> Exercise instructions: Set down all of the data that follows word for word, without the images.

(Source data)
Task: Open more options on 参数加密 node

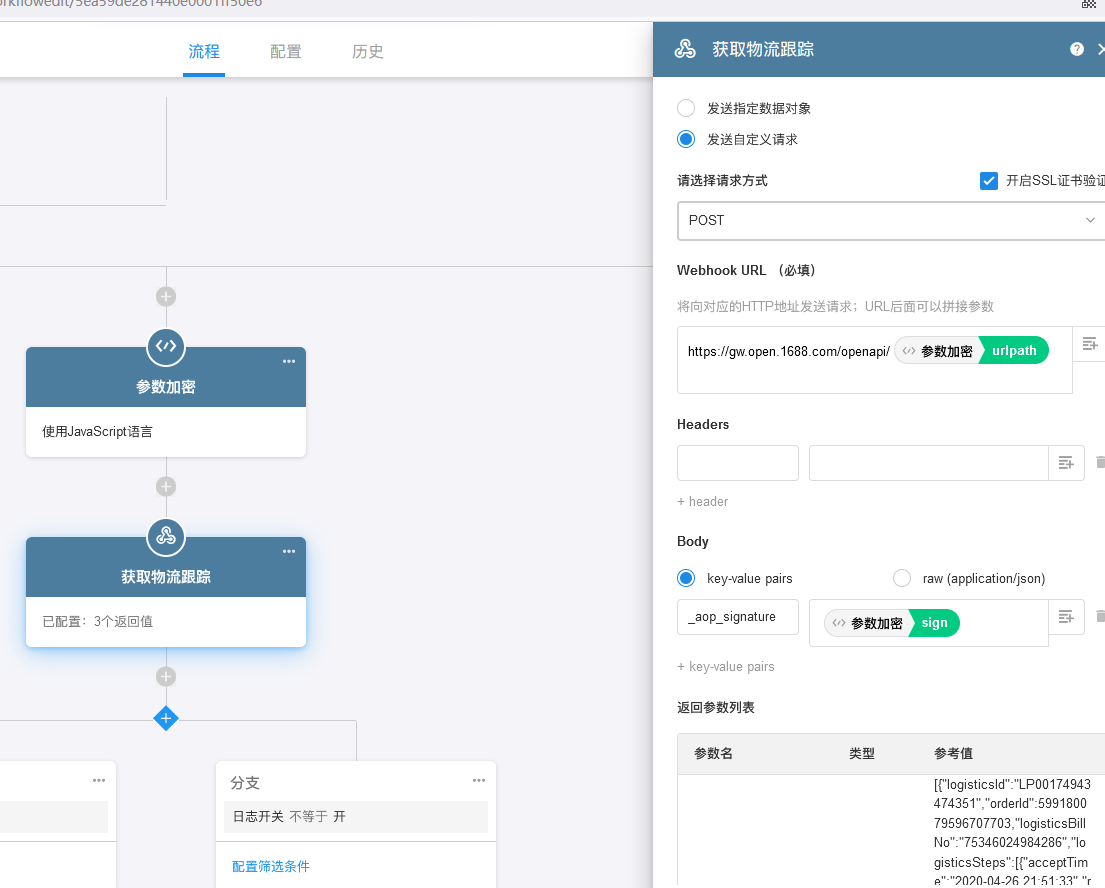Action: pyautogui.click(x=289, y=362)
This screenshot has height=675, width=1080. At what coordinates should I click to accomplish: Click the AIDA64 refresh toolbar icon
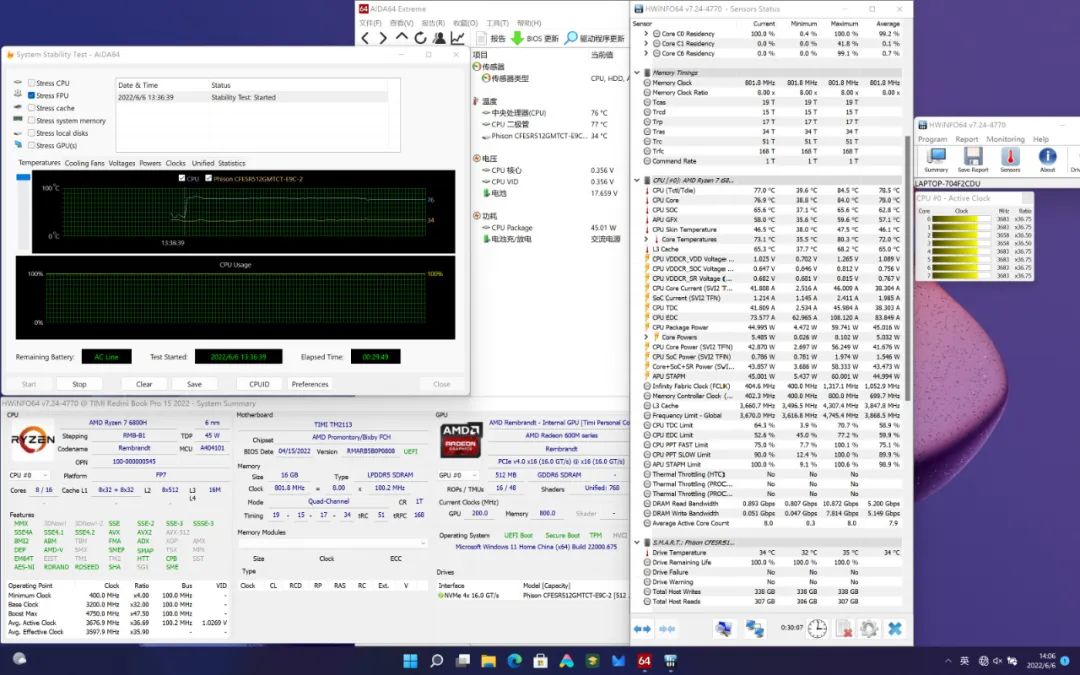(420, 38)
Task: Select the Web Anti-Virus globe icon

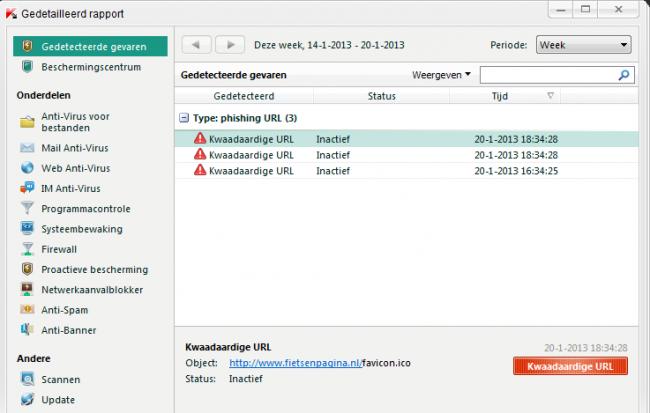Action: pyautogui.click(x=27, y=168)
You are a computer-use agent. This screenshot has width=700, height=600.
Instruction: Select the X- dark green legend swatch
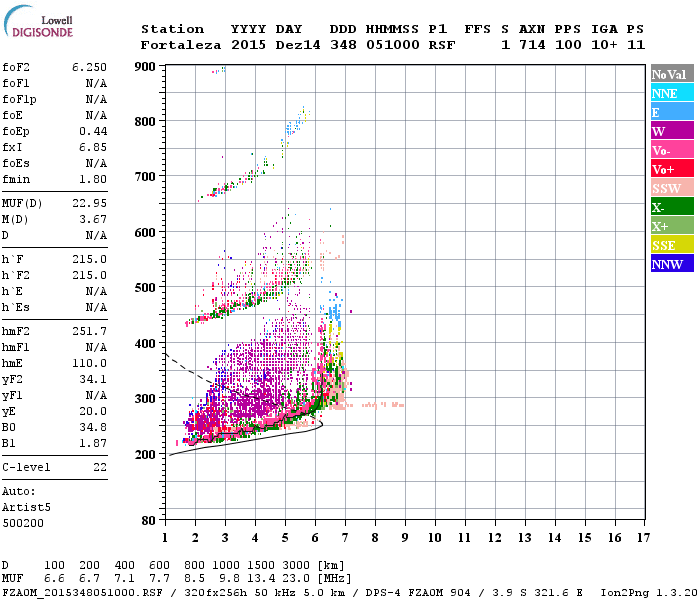pyautogui.click(x=672, y=207)
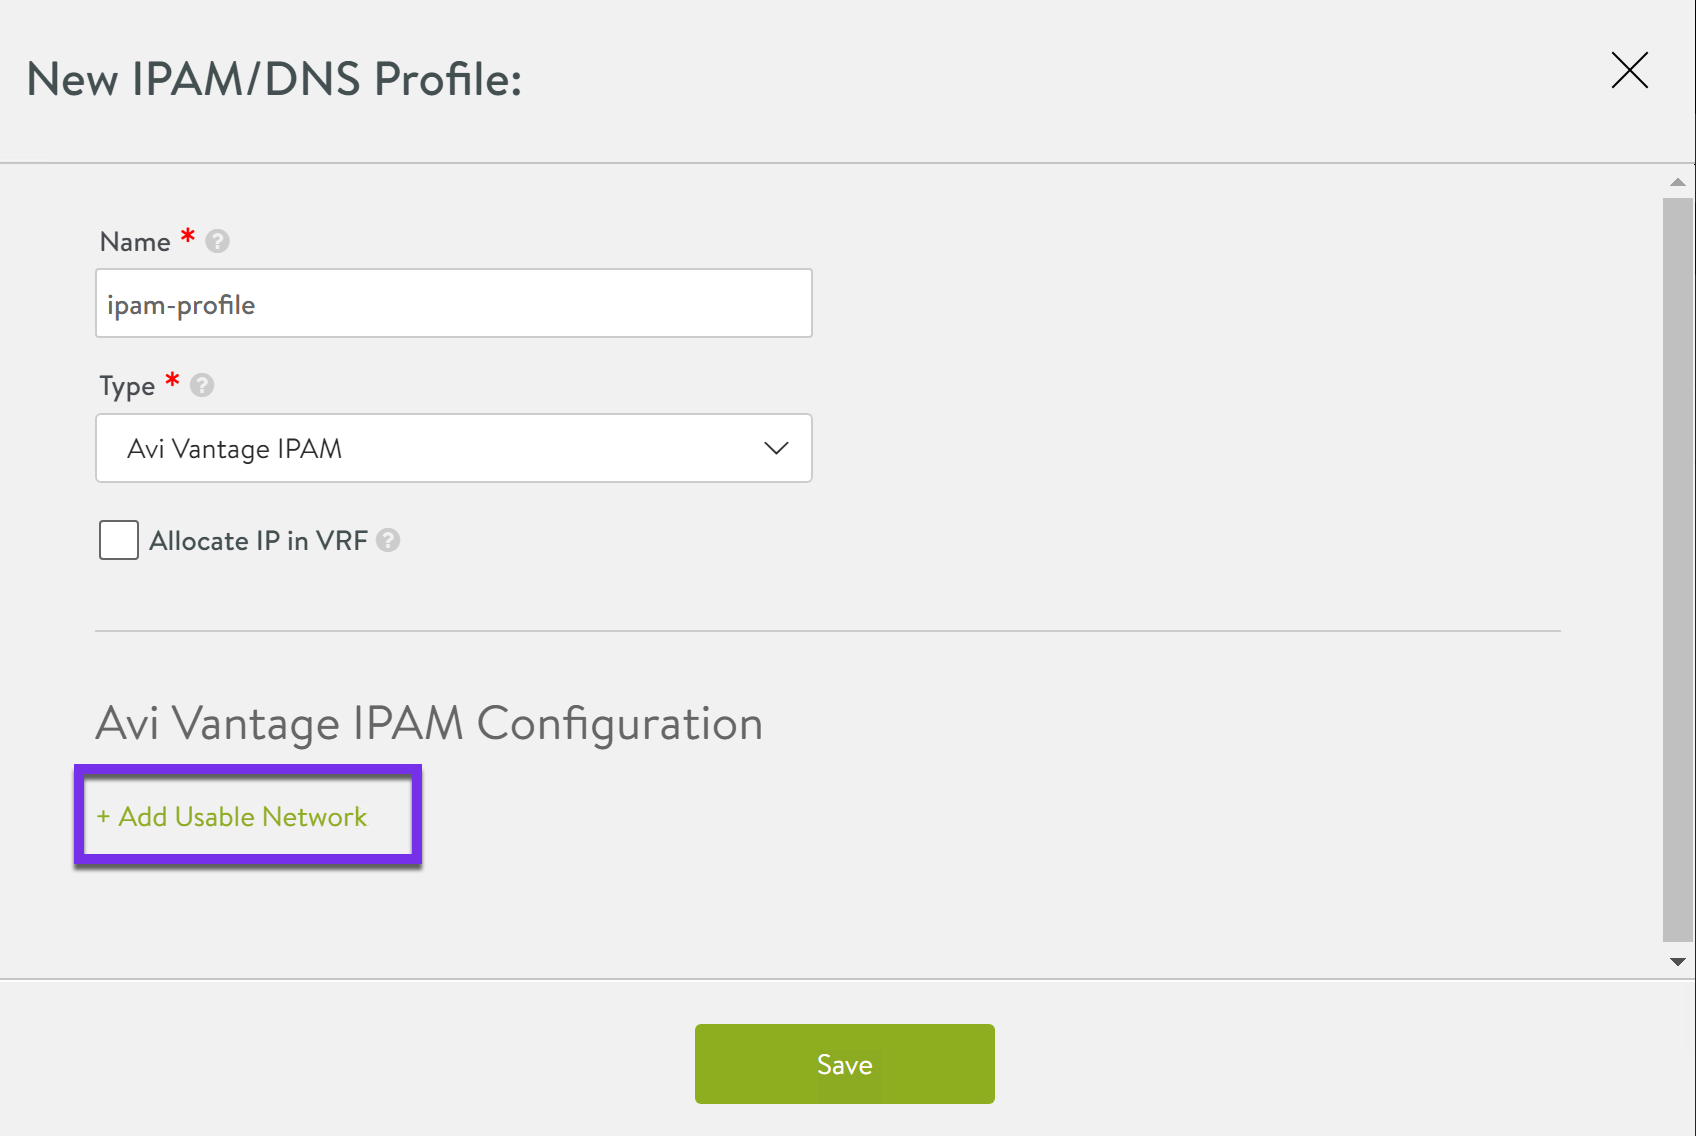Viewport: 1696px width, 1136px height.
Task: Click the New IPAM/DNS Profile title
Action: [x=274, y=80]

> Reply:
Task: Open more options on 参数加密 node

Action: pyautogui.click(x=289, y=362)
This screenshot has height=675, width=1080. At what coordinates should I click to accomplish: Click the AIDA64 refresh toolbar icon
(420, 38)
Task: Select the Web Anti-Virus globe icon

Action: pyautogui.click(x=27, y=168)
You are a computer-use agent. This screenshot has width=700, height=600.
Instruction: Select the X- dark green legend swatch
pyautogui.click(x=672, y=207)
Viewport: 1696px width, 1136px height.
Task: Click the New IPAM/DNS Profile title
Action: [x=274, y=80]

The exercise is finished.